The LINKx provider requires this option to be set.

Containers¶

To install OpenMPI in a container, libfabric (and possibly UCX if the container should be portable to other centers), should be installed. Then OpenMPI is built, and configured to use at least libfabric. Note that OpenMPI v5 is the first version with full support for libfabric, required for good performance.

Note

The version of MPI in the containers provided by NVIDIA is OpenMPI v4 provided by NVIDIA’s HPC-X toolkit. This version is not suitable for use on Alps for two reasons:

OpenMPI version 5 is required for full libfabric support.
It is linked against UCX only, and can’t be modified to use the system libfabric.

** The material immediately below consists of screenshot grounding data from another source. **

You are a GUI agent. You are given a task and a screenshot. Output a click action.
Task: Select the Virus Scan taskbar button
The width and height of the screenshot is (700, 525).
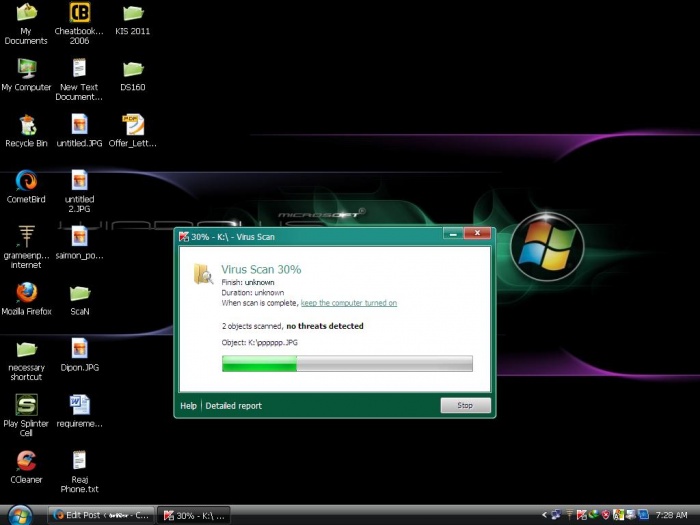point(195,515)
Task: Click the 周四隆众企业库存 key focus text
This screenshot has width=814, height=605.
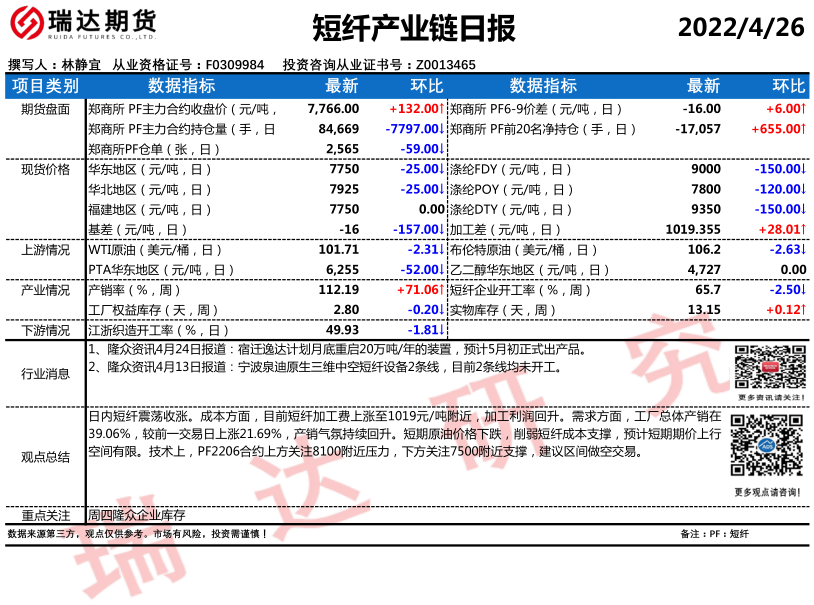Action: (x=137, y=515)
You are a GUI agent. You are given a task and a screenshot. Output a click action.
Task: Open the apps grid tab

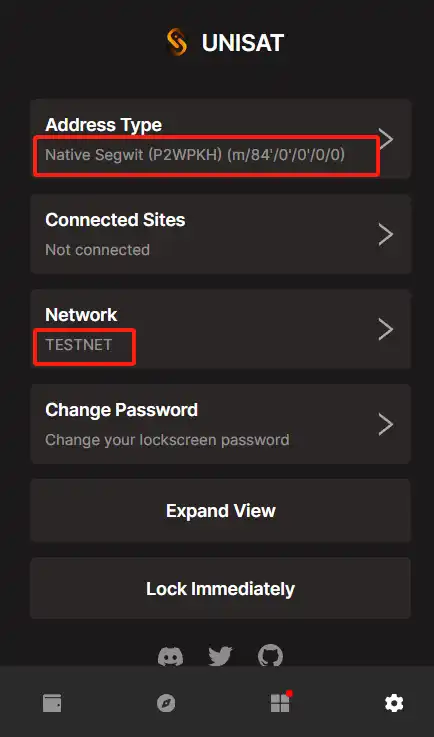point(281,702)
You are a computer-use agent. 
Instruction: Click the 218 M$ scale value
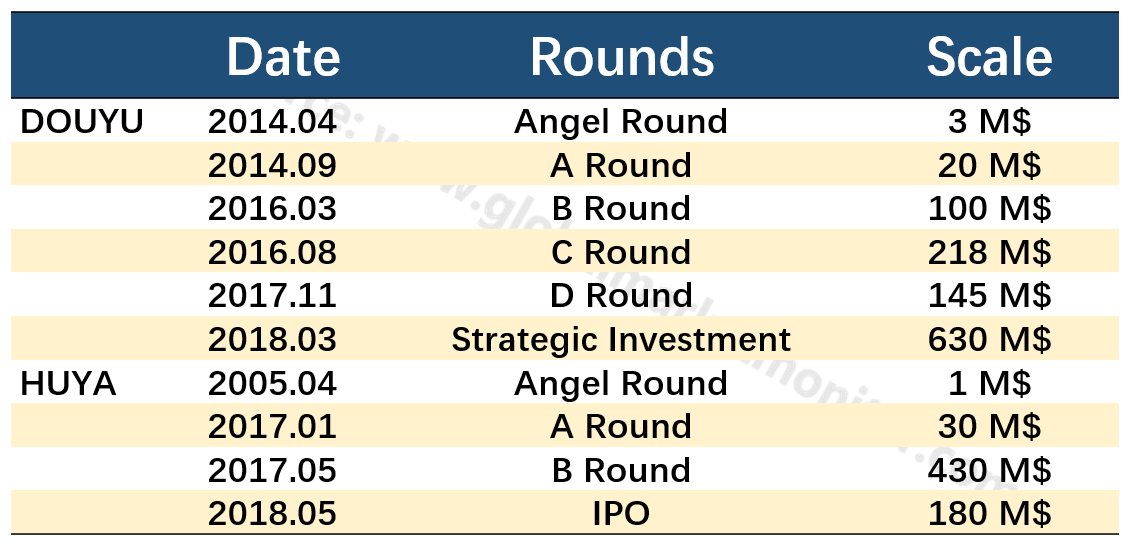[x=989, y=253]
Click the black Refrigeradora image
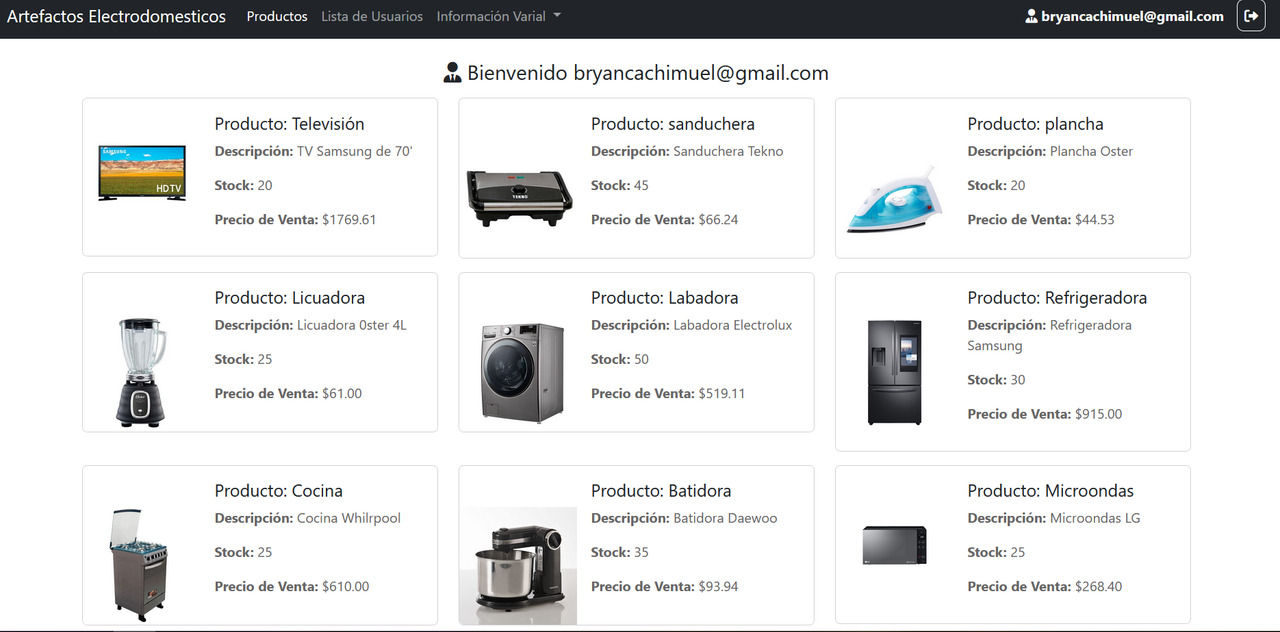The width and height of the screenshot is (1280, 632). coord(895,372)
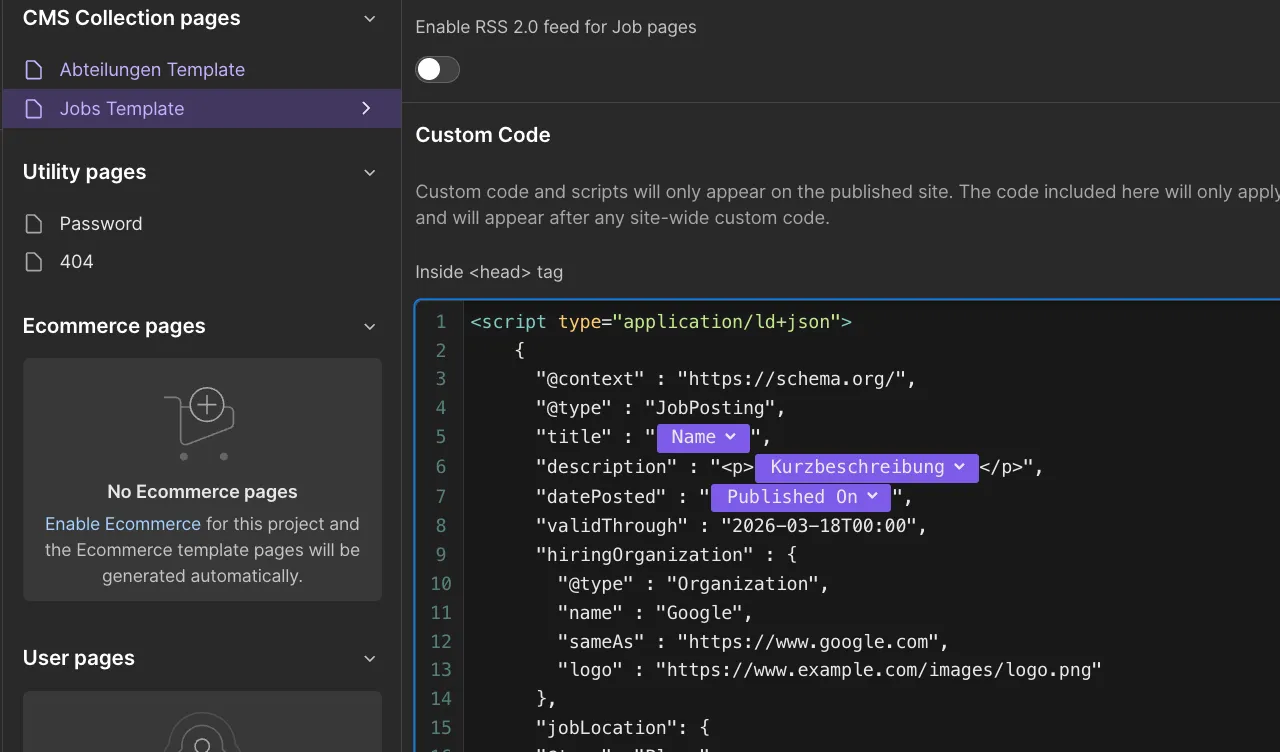Open the Password utility page
The image size is (1280, 752).
click(101, 224)
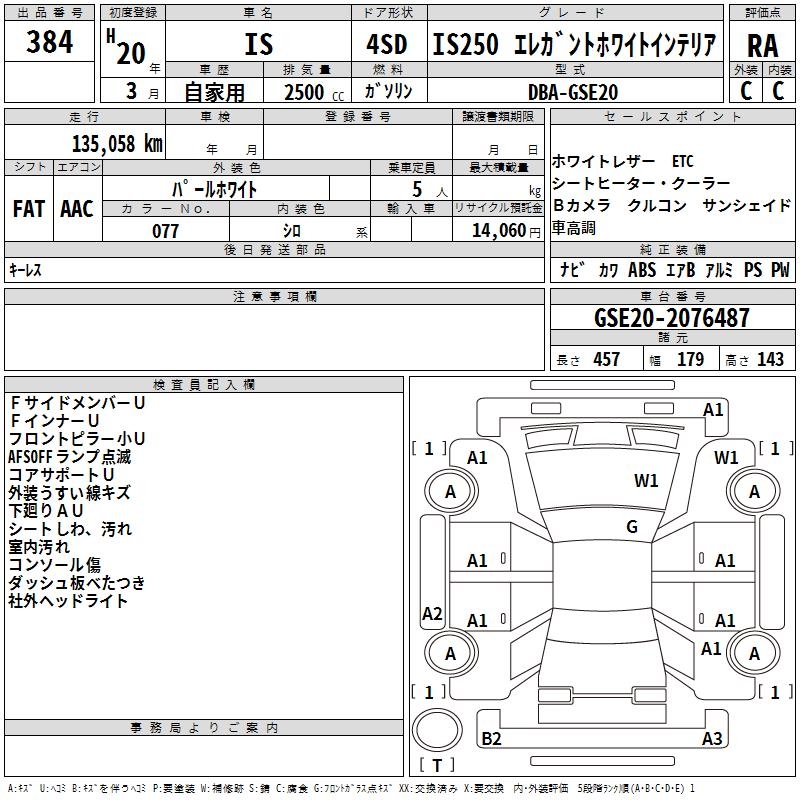Viewport: 800px width, 800px height.
Task: Click the A3 damage mark on the diagram
Action: tap(712, 739)
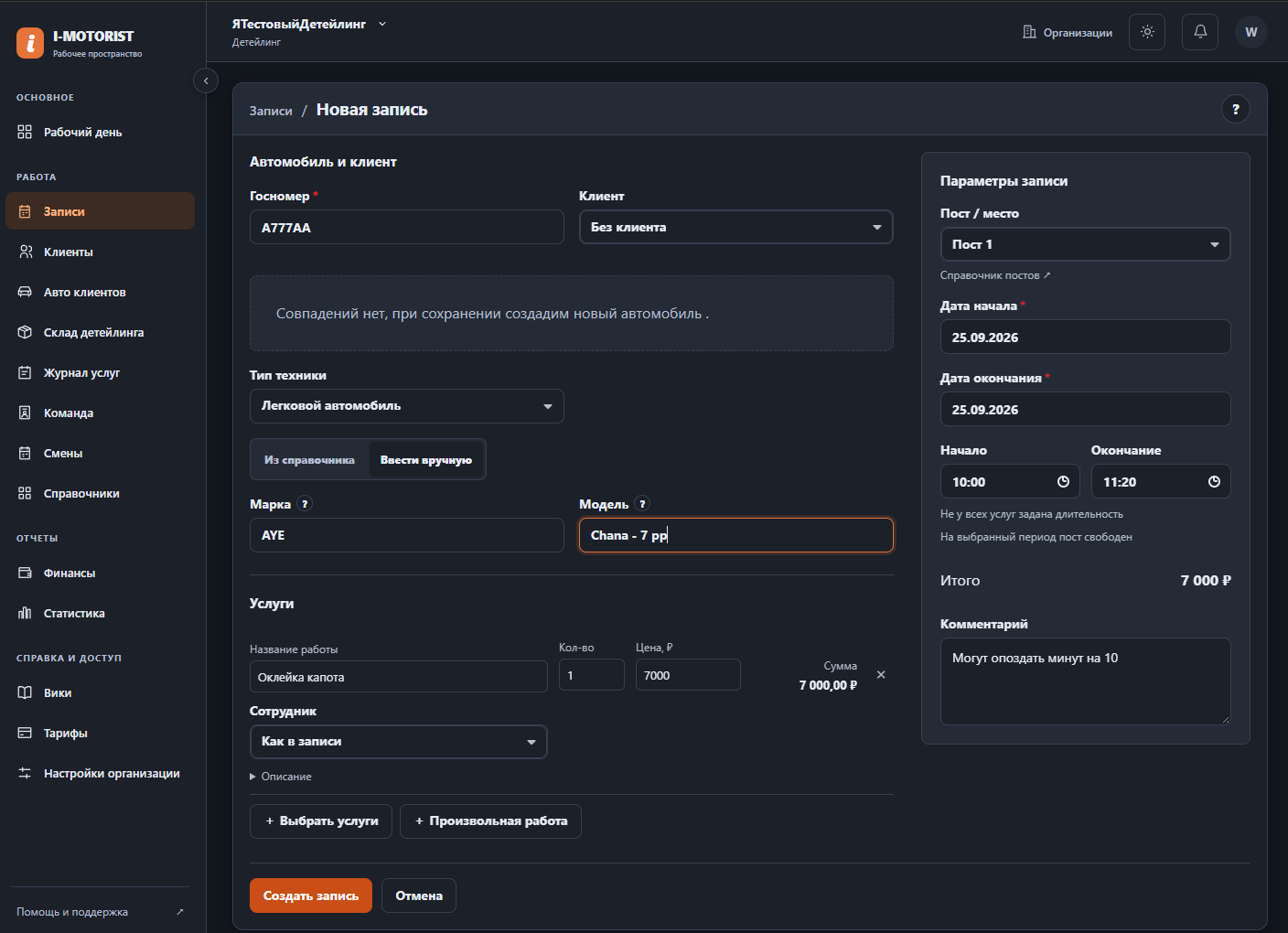Open the Пост / место dropdown
This screenshot has height=933, width=1288.
pyautogui.click(x=1085, y=244)
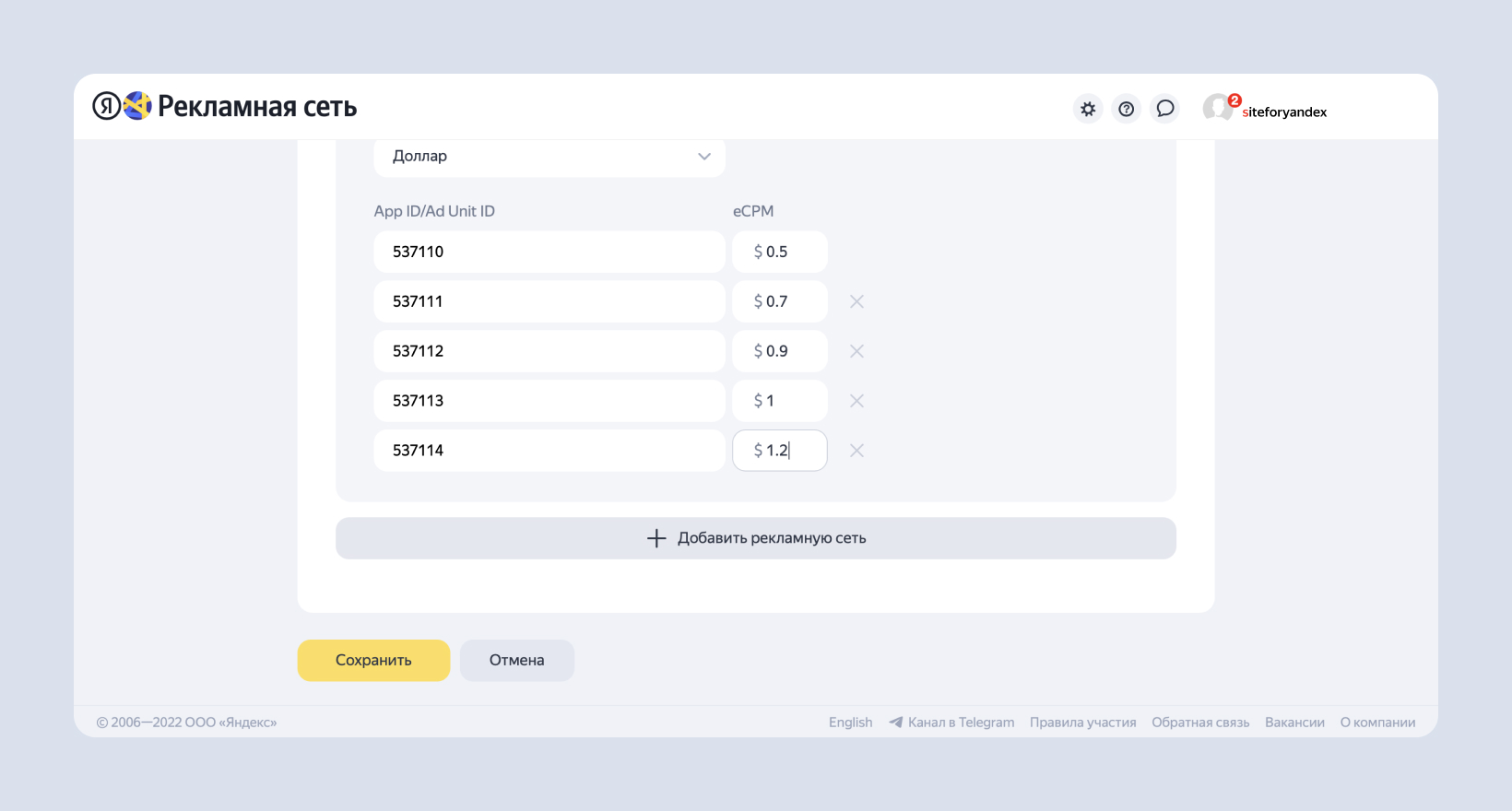Delete the 537112 ad unit row
Screen dimensions: 1512x811
[856, 351]
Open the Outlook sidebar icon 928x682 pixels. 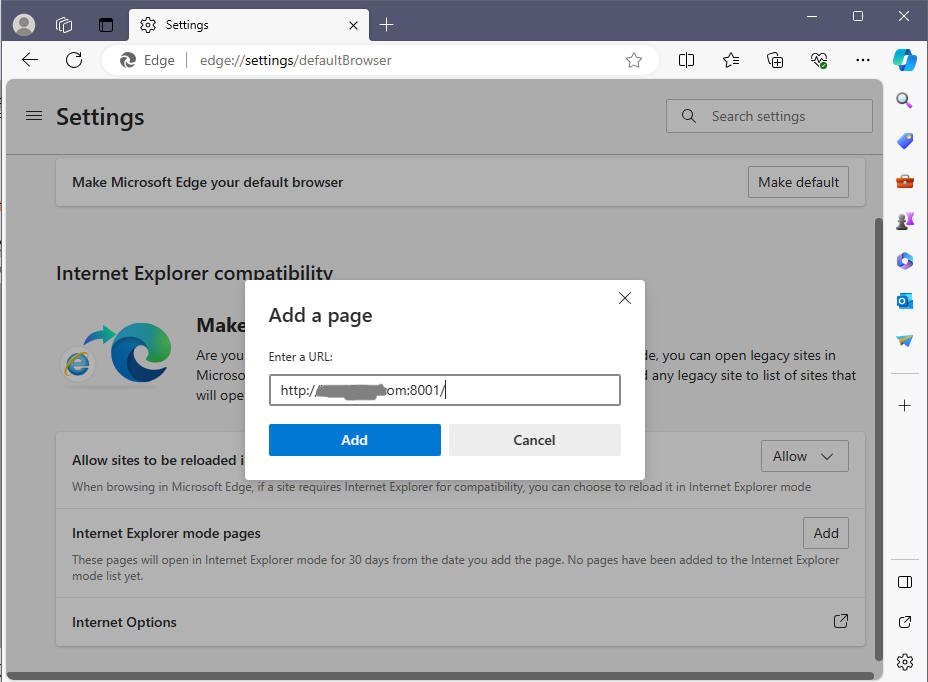904,301
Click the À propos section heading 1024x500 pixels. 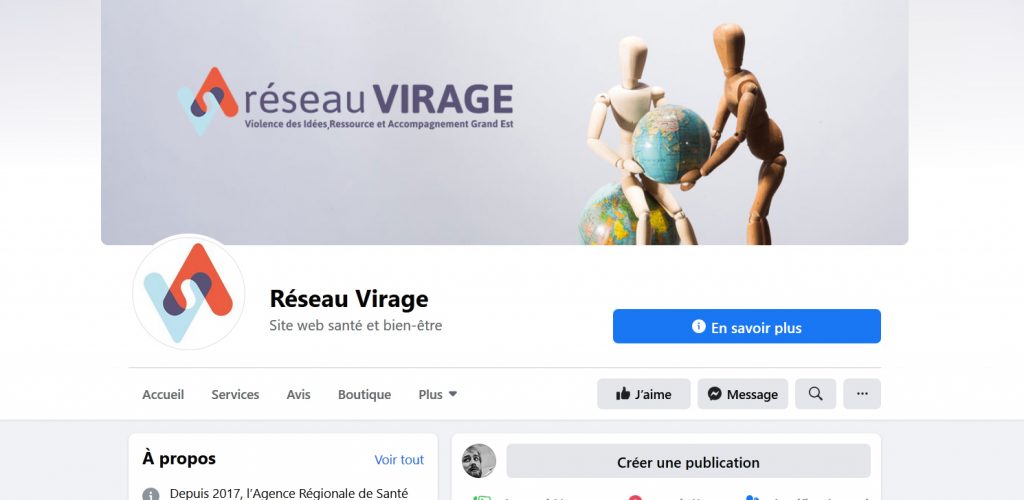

See the performance section below for examples of the level of performance loss caused by using HPC-X.

Installing OpenMPI in a container for NVIDIA nodes

The following Dockerfile instructions install OpenMPI from source in an Ubuntu image that already contains CUDA, libfabric and UCX.

ARG OMPI_VER=5.0.8
RUN wget -q https://download.open-mpi.org/release/open-mpi/v5.0/openmpi-${OMPI_VER}.tar.gz \
    && tar xf openmpi-${OMPI_VER}.tar.gz \
    && cd openmpi-${OMPI_VER} \
    && ./configure --prefix=/usr --with-ofi=/usr --with-ucx=/usr \
        --enable-oshmem --with-cuda=/usr/local/cuda \
        --with-cuda-libdir=/usr/local/cuda/lib64/stubs \
    && make -j$(nproc) \
    && make install \
    && ldconfig \
    && cd .. \
    && rm -rf openmpi-${OMPI_VER}.tar.gz openmpi-${OMPI_VER}

The --with-ofi and --with-ucx flags configure OpenMPI with the libfabric and UCX back ends respectively.
The --enable-oshmem flag builds OpenSHMEM as part of the OpenMPI installation, which is useful to support SHMEM implementations like NVSHMEM.

Note that this example does not enable the LINKx provider as in the uenv. We do not currently provide instructions to enable the LINKx provider in manually built container images.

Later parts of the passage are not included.